=== What the exercise asks ===
Could you return every line of the records below that contains the word "computer"?

[[ Working data open ]]

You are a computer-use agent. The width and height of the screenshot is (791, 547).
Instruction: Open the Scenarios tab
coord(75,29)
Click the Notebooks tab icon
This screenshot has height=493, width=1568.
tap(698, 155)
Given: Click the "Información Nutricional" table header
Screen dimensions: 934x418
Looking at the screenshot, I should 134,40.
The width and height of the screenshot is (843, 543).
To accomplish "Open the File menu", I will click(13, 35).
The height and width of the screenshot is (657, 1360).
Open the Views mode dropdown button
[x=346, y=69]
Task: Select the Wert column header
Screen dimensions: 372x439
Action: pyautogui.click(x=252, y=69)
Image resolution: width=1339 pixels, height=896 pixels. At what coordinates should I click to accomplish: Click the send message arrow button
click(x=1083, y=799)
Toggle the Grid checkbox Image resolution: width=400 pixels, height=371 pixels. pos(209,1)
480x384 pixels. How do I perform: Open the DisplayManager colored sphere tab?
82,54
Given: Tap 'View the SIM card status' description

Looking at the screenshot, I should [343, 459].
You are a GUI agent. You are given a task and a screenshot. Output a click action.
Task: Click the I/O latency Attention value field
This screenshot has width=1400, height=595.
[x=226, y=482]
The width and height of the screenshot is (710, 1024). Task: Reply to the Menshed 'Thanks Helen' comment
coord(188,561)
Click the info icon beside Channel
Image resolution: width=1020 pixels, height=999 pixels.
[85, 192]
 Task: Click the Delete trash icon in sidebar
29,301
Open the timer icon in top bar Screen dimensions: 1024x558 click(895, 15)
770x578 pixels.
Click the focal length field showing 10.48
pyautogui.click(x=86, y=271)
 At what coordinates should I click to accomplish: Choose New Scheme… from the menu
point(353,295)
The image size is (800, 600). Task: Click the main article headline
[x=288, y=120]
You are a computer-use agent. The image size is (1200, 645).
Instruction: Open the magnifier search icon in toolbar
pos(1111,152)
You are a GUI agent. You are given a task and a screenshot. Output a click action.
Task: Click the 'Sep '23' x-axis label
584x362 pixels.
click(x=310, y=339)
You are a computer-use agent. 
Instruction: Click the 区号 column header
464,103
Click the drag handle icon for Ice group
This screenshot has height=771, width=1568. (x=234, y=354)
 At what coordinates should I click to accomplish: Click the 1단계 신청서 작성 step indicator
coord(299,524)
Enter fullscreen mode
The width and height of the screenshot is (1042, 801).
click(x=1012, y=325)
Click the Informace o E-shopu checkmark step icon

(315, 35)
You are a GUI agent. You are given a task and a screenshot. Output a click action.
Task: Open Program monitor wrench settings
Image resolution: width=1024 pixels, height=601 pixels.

[[ Working data closed ]]

=== Answer below ===
You are a computer-use agent. The width and height of the screenshot is (791, 547).
You are a computer-use agent. The image size is (1200, 645).
You are a computer-use agent. 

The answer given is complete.